Sunday, 29 July 2007
...so i was just idly staring into space (one of my hobbies) when my eyes fell upon the box of 'Taylors of Harrogate YORKSHIRE TEA' that my friend left in my house while i was away. yorkshire tea. so local, so natural, so english - because tea IS english isn't it, its been our traditional brew since, oh, for centuries hasn't it? and yorkshire tea, from that county of tradition and english values - you're not from round here are you, the jukeboox falling silent when a southerner walks into the pub, james herriott, geoff boycott saying 'i just don't understand it' on the cricket commentary - so tea from yorkshire - that's as english as you can get, isn't it?
like tea would grow in yorkshire's climate, like the english have EVER grown it, like there is any relationship at all between tea and yorkshire - but you know what they mean, don't you? you can FEEL the tradition as you look at the 1930s font saying 'YORKSHIRE TEA' - you can even here the music to the hovis advert somewhere in the back of your mind...

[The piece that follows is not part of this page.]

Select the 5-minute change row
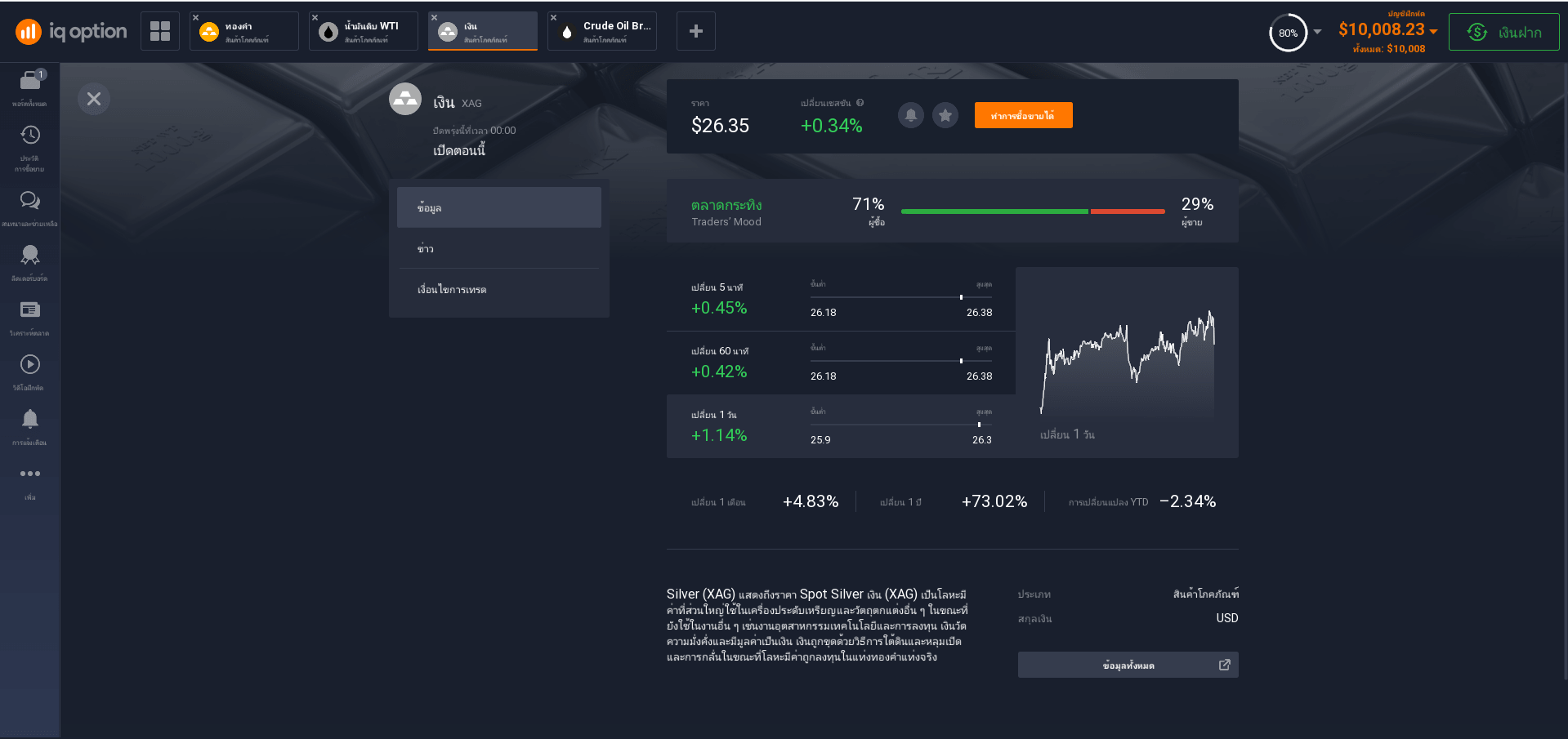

we are full to the brim with these fictions, they make up a huge proportion of the tapestry of reality in which we live and it is only in exceptional periods of clarity that we become momentarily mindful of that fact. i had a client once (i am sometimes a counsellor - despite the screaming irony inherent in that) who was obsessed with an idea of the sort of man he should be and very hard on himself for the numerous occasions on which he failed to live up to his ideal. after some conversations about ways he could be less strict and punitive with himself, and reality-testing some of his ideas about what people should ask of themselves (none of which proved to be very helpful), we eventually got round to the question of where he had derived this archetype of the perfect man from - had it been someone he'd met in the past - a teacher, maybe, at his school or a priest? after some time he was able to admit that in fact he had been beating himself up for years because he was failing to be David Carradine's character in the '70s television series 'kung fu'. He had never known any real human being who was able to consistently behave in the way that this fictional creation did, and thus it was no wonder that he found it so hard to achieve his 'goal' as it was, quite literally, unreal - derived from fiction - someone's idea of how they would LIKE the world to be rather than from the world itself.
Now this is not new, of course. i am sure there were many sweat-soaked nights spent by the daughters of english country parsons in emily bronte's day as they awaited the arrival of their own personal heathcliffs. what is newer is that much of the fiction upon which our unconscious ideas of reality now rest derives from advertising and branding rather than, say, novels or television shows. these value-soaked ideas have been injected into our meaning-schemata for no purpose other than to increase the likelihood that we will buy a given product when we next come upon it - any alterations to our perception of the world or ourselves that results are considered mere irrelevant collateral damage or, most commonly, are not considered at all. the results though are, i believe, far-reaching.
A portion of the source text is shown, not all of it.